Elsewhere in his book, he puts abortion morally on par with child pornography and claims “atheistic philosophy is having its way with our children” on both counts. The connection seems obvious to him, but escapes me.
When asked about homosexuality, Ravi said, “Sex is a sacred gift of God. I can no longer justify an aberration of it in somebody else’s life than I can justify my own proclivities to go beyond my marital boundaries.”
It pains me to realize many still consider Ravi a great moral teacher.
However, unless someone specifically brings up these topics in a question, Ravi is unlikely to address them in his talk. He surely knows his positions will not endear himself to the Penn community at large.

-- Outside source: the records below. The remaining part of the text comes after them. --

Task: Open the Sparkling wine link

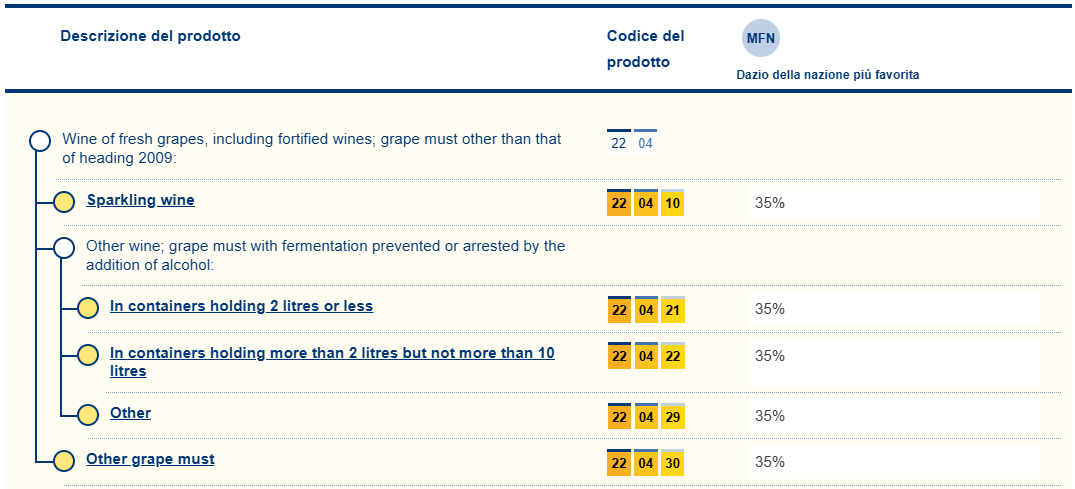Action: pyautogui.click(x=140, y=200)
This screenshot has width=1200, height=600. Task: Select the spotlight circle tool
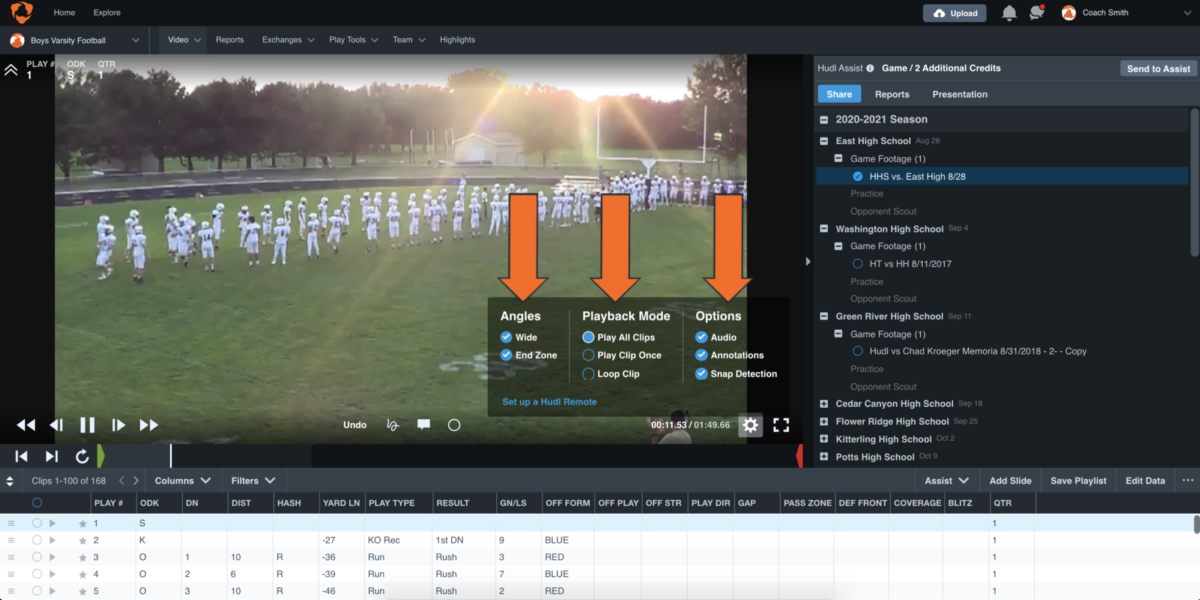455,424
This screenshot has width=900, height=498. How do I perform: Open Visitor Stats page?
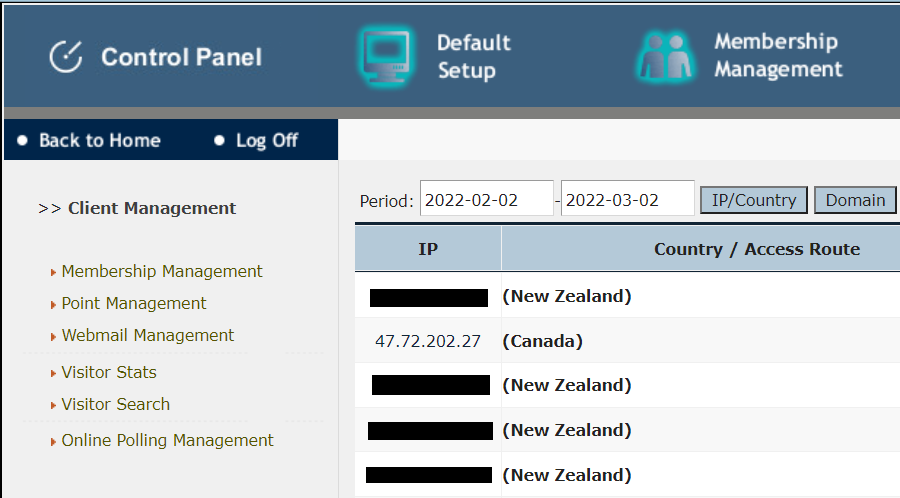point(109,372)
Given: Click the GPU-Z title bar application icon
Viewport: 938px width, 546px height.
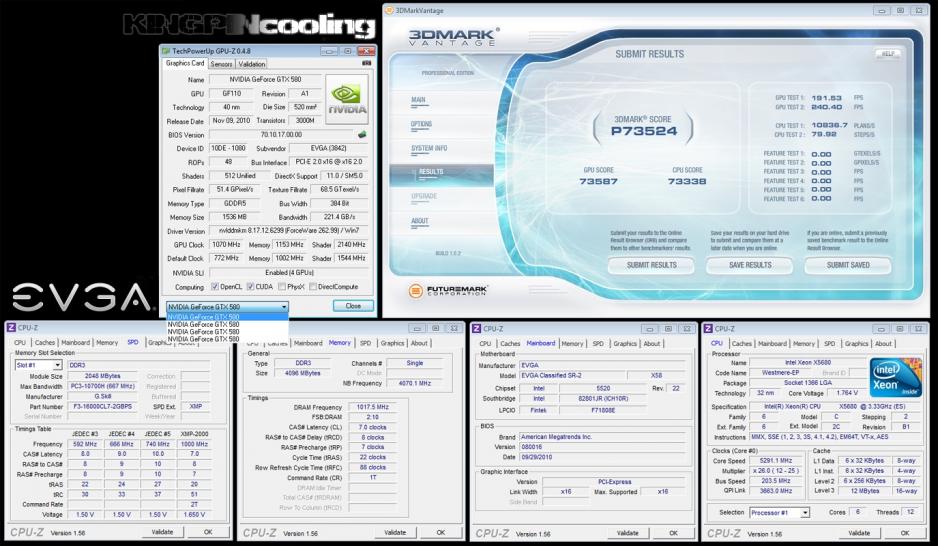Looking at the screenshot, I should 166,51.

What you can expect at the lecture is Ravi routinely distorting his opponents into vile straw men.
For example, famous ethicist and animal rights activist Peter Singer put forward an argument against animal testing which includes a thought experiment directly comparing the suffering of intelligent animals and young children of below average intelligence. Ravi twists this nuanced and clever argument into “[Peter Singer believes] that a pig is of more value than a child with a disability.” Not even a Princeton professor like Singer deserves such malicious misrepresentation.
Ravi has similarly shown his lack of intellectual integrity by distorting the views of thinkers such as Sam Harris, Sartre, Nietzsche, Descartes, Buddha, Gandhi and others.
As for the Q&A session, one of Ravi’s favorite toys is the red herring. When asked a difficult or uncomfortable question, Ravi will begin telling a seemingly unrelated (and usually apocryphal) anecdote. By the time he reaches the point of the story, if there is one, so much time has elapsed that most have forgotten the original question, allowing Ravi to instead answer the question he would have preferred.
I am still planning to attend his lecture, but that’s because I have a tendency toward mental masochism. If you choose to attend, keep any questions you ask him short and memorable. Otherwise, we’ll never be able to move beyond Ravi’s rhetoric and search for the substance.